In a news release last week, the city said the new pool would accommodate current and future community demand. As of 2019, the Ruth Inch Memorial Pool was already operating at capacity and 819 people were put on a waitlist for programs.

Sara Minogue/CBC
Sara Minogue/CBC

The city expects municipal taxes to increase by an estimated 1.27 per cent to cover the facility's annual costs, once it would open. The city would also have to decide what to do with the Ruth Inch Memorial Pool, and is budgeting $75,000 for a structural assessment.

The facility is expected to cost $67,735,329, excluding GST, and the City of Yellowknife would incur a debt to pay for it.

But the city would not be paying for it alone.

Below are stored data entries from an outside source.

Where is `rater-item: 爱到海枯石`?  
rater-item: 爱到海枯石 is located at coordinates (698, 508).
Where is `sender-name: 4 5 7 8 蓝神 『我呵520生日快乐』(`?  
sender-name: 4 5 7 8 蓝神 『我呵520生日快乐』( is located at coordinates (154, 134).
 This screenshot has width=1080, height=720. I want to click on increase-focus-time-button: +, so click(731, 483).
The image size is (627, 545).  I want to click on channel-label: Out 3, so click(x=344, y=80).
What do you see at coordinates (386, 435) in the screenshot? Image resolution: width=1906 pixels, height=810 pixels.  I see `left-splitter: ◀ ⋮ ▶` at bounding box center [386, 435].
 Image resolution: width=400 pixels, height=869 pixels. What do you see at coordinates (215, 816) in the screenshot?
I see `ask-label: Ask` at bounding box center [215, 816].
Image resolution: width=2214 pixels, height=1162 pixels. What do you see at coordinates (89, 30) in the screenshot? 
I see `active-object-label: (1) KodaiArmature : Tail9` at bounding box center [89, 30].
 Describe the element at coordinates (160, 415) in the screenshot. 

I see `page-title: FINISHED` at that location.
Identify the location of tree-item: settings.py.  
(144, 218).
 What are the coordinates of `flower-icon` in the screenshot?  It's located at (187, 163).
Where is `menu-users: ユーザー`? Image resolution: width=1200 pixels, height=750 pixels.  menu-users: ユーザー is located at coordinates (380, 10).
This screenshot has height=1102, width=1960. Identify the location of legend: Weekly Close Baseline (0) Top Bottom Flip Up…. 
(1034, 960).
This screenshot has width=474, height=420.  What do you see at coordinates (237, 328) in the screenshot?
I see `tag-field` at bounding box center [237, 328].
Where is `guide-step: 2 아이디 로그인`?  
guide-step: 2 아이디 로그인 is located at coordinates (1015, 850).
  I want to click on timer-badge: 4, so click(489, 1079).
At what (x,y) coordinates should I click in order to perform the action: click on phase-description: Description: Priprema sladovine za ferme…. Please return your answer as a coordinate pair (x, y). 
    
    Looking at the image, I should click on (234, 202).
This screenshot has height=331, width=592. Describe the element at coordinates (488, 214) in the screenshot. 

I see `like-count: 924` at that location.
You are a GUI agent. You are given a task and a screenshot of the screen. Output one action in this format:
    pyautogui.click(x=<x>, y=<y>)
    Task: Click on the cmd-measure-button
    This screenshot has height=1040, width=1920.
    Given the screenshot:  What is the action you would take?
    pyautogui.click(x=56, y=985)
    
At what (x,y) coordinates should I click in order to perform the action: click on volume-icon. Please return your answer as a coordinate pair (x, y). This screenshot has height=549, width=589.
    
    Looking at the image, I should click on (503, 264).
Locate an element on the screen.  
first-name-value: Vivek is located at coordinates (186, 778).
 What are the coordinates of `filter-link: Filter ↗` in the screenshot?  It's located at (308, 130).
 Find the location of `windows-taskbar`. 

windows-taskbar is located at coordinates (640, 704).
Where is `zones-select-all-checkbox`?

It would tap into federal money from the Small Communities, Formula Funding and Gas Tax Funding, in addition to using municipal money it draws from its Community Public Infrastructure Funding, Capital Fund and Major Community Facility Reserve as well as borrowing.

"It is important to note that the city secured $12.9 million in federal funding that can only go toward a new facility and cannot be spent on renovating the [Ruth Inch Memorial Pool]," the city said in the news release.

If Yellowknifers vote no:

Grant White, director of community services for the city, said at a recent council meeting that if residents vote against the aquatic centre, it won't go ahead as planned but other options would be on the table.

One option would be to reconsider renovating the Ruth Inch Memorial Pool, which the city expected would cost $41 million back in 2018.

This would involve closing the pool for two years, leaving Yellowknifers with no indoor place to swim in the meantime.

The city has said costs to continue running the existing pool would continue to rise, and that any upgrades would need to include accessibility requirements.

Council could also seek a less expensive design of a new aquatic centre and proceed with something smaller in scope that doesn't require borrowing if the referendum fails.

How to vote

To vote, someone must be a 18 or older and a Canadian citizen. They also must have resided within Yellowknife's municipal boundary for 12 months in a row, on the day of the vote.

Voting is taking place through mail-in ballots, which can either be mailed or placed in the drop box at city hall.

Anyone who needs help with their ballot kit or who didn't get one can vote at the Multiplex or the Tree of Peace on Nov. 23 between 10 a.m. and 7 p.m.

Ballots received after 7 p.m. will not be counted.